▽

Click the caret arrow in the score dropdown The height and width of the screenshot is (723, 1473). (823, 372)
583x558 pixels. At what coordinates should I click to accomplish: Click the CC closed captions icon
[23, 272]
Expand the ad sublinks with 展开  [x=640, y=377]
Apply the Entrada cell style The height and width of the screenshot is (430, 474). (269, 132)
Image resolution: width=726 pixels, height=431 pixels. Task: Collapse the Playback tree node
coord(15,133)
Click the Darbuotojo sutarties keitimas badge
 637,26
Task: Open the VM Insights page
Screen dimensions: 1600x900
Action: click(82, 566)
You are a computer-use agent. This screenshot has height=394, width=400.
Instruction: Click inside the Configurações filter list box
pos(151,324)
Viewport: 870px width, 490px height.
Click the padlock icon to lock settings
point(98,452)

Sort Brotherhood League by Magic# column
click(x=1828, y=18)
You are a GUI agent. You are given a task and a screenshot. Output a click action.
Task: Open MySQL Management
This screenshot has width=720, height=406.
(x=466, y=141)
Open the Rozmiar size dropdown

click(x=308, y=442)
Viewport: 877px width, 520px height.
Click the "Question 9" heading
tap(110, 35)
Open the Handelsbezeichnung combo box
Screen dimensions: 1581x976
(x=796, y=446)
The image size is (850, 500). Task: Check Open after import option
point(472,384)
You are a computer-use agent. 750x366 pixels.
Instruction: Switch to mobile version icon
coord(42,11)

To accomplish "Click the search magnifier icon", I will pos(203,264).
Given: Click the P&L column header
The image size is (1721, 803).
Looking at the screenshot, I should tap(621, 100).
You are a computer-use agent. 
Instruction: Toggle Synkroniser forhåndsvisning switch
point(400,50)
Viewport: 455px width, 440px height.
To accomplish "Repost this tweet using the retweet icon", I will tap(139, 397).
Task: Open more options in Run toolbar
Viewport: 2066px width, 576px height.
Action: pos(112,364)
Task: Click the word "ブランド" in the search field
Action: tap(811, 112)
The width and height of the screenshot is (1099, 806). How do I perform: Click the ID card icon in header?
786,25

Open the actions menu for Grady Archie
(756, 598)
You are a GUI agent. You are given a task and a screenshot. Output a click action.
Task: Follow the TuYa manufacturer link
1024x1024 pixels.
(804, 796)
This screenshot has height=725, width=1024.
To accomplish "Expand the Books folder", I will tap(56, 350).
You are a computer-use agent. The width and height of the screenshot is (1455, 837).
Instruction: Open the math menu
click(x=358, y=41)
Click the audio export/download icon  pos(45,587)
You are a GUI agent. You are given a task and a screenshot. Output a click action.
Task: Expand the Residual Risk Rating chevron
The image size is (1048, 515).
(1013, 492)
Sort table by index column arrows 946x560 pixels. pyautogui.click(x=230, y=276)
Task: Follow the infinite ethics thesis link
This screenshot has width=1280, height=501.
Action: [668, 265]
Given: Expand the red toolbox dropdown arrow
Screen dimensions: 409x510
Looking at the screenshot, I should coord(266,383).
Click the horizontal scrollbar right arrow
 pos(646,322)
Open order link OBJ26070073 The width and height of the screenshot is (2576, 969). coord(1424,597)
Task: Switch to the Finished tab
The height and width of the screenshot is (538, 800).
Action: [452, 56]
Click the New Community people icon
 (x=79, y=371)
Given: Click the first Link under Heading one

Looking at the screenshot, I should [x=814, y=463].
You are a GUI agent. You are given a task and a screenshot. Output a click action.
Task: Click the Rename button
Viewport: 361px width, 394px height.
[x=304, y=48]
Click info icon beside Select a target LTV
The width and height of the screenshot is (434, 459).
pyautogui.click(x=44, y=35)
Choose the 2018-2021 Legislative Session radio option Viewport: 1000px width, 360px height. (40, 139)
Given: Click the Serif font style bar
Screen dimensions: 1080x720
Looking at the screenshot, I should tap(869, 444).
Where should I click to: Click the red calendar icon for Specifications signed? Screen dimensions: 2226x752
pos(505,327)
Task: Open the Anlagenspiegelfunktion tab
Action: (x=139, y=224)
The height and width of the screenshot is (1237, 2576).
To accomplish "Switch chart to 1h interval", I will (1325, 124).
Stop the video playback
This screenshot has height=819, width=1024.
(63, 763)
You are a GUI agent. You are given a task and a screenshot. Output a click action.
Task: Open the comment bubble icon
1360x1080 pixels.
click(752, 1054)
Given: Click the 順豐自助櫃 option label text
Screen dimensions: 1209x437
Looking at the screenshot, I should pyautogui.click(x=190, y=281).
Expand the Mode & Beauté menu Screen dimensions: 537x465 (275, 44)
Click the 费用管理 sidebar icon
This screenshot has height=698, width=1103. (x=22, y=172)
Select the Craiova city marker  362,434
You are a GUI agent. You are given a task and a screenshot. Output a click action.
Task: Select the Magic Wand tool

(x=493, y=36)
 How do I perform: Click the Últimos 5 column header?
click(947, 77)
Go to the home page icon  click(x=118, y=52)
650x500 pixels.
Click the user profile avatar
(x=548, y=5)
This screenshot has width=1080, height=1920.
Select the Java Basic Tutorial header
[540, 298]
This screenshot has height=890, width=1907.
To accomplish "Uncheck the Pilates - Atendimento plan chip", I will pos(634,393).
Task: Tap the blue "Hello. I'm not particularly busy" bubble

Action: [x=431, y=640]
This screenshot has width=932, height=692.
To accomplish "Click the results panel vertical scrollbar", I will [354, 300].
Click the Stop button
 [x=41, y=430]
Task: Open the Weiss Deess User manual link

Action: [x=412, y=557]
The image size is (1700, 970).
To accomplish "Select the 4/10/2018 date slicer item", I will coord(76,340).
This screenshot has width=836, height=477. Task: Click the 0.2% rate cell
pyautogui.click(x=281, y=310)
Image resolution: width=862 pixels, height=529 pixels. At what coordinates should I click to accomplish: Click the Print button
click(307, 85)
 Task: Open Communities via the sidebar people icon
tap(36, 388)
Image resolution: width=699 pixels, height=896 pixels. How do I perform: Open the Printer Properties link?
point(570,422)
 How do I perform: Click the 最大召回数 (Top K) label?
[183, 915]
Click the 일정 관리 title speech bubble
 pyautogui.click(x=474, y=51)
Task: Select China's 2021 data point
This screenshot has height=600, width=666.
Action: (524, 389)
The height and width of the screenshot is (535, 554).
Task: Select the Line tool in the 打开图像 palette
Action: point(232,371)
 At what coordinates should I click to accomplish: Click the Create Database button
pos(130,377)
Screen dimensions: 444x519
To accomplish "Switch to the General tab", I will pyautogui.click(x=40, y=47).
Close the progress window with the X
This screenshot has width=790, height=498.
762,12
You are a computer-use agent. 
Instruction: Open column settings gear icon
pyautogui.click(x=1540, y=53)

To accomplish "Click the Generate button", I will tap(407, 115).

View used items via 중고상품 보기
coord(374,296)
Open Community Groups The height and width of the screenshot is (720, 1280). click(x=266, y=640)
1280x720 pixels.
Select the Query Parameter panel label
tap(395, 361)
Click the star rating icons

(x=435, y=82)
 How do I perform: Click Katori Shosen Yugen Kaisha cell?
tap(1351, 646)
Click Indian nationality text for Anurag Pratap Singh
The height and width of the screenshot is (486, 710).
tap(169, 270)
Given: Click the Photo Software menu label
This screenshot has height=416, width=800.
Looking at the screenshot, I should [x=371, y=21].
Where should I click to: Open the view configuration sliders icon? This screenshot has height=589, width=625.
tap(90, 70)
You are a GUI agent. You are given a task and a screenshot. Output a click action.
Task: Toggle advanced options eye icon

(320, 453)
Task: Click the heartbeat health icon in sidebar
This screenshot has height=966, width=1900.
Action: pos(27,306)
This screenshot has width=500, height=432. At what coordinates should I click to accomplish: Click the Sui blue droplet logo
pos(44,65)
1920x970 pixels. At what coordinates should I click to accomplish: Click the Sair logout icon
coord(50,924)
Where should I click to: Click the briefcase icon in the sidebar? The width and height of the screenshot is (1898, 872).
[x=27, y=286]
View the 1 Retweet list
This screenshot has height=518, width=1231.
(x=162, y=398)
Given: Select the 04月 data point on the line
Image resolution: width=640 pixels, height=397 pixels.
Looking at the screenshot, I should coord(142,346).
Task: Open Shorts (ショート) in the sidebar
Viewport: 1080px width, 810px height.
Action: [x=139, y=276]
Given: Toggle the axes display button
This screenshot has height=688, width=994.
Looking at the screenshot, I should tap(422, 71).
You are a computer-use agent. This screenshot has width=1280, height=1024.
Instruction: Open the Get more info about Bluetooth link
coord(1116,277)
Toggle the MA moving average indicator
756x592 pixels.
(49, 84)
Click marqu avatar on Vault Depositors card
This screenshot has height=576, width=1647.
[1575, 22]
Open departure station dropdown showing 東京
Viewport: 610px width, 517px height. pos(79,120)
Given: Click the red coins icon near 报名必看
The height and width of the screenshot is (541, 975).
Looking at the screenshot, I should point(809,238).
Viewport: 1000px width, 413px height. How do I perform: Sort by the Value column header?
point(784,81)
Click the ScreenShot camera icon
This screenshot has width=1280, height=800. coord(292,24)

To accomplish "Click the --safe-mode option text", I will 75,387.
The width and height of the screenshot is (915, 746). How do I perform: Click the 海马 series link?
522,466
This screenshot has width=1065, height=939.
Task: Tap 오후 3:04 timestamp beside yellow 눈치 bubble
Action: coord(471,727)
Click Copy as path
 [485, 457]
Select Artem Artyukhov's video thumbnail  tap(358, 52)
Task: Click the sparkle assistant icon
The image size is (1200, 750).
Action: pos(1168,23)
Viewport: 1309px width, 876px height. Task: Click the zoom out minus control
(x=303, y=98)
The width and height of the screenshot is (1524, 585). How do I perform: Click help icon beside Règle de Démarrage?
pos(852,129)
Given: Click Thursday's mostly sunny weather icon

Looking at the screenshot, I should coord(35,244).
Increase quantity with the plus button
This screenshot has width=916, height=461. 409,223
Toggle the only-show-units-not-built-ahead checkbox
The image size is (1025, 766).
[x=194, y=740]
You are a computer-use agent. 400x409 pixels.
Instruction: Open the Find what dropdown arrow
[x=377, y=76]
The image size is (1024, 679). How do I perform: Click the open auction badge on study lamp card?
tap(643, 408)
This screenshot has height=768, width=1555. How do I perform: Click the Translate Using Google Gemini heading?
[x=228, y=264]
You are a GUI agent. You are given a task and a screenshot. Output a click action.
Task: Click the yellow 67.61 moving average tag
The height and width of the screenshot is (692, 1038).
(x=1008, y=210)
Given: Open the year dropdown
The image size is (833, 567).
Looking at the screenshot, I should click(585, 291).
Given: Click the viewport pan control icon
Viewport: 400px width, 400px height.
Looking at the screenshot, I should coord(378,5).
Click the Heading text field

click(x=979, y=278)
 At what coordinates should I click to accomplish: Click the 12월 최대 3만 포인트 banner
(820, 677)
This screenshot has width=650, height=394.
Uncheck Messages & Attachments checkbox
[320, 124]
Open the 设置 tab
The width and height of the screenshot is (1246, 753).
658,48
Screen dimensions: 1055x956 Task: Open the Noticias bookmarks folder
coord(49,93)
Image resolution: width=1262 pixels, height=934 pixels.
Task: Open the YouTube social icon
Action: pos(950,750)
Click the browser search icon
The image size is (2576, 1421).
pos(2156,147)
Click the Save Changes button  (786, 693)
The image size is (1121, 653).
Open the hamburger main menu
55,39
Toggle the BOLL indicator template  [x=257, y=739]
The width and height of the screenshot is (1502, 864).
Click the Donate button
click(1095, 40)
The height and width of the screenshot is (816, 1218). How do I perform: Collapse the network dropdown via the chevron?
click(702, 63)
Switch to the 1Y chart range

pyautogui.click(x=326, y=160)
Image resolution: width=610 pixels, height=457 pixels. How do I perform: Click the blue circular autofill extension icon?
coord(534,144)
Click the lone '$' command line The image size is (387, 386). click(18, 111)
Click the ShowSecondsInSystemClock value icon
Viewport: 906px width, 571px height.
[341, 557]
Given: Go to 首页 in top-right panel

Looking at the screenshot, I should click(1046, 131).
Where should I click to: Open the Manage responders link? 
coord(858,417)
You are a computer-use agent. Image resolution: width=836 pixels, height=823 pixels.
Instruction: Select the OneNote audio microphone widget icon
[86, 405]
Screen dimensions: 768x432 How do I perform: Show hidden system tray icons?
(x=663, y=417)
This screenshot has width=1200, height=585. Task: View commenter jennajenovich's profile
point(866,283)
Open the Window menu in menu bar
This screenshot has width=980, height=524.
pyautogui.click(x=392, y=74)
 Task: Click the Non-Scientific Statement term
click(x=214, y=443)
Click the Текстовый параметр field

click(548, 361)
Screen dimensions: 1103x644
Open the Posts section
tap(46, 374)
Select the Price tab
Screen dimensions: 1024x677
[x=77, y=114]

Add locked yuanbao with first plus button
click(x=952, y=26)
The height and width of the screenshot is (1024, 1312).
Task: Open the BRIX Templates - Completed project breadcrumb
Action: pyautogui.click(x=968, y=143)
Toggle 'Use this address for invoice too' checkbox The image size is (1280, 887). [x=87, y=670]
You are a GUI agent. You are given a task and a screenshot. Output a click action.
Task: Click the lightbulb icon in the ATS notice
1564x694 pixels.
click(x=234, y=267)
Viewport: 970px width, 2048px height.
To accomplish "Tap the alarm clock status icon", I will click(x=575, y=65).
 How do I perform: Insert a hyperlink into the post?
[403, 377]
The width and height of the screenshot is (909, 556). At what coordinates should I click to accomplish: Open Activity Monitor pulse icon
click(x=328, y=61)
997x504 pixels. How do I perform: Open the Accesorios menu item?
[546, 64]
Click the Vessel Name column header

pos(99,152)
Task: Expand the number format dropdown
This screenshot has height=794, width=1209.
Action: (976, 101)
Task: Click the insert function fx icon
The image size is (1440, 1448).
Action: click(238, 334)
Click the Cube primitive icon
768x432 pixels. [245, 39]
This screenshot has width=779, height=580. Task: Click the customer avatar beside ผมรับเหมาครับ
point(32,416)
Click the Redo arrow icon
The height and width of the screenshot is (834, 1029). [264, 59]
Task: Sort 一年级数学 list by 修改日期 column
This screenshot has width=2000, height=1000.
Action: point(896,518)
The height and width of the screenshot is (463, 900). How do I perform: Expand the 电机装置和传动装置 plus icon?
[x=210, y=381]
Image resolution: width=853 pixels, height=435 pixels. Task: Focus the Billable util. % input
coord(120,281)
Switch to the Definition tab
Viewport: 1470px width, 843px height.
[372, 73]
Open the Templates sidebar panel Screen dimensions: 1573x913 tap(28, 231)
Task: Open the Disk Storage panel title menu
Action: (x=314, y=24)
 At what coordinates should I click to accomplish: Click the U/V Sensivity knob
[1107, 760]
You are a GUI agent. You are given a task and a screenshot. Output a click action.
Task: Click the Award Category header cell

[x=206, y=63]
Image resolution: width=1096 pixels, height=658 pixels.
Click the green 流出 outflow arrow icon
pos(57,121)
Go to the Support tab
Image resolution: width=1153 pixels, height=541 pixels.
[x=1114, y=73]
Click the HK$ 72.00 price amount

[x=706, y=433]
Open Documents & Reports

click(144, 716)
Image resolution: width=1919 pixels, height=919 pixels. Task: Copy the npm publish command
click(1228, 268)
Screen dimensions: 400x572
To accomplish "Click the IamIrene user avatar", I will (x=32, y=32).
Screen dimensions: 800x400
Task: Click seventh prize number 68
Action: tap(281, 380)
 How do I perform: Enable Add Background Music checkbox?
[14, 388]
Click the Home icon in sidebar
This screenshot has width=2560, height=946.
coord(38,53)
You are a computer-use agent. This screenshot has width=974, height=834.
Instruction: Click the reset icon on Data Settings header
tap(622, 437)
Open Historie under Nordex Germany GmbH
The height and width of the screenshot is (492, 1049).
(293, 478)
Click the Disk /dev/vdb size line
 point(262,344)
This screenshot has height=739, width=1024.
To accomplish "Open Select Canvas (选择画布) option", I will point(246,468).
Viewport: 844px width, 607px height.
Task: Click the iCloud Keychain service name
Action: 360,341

△

§ Goal of the exercise:
Starting at the line that has "Select the Java Basic Tutorial header" and ending at the line that has "This screenshot has width=932, height=692.", please write out the lines above exactly, leaving out all others.

§ Completed exercise:
Select the Java Basic Tutorial header
[540, 298]
This screenshot has height=890, width=1907.
To accomplish "Uncheck the Pilates - Atendimento plan chip", I will pos(634,393).
Task: Tap the blue "Hello. I'm not particularly busy" bubble

Action: [x=431, y=640]
This screenshot has width=932, height=692.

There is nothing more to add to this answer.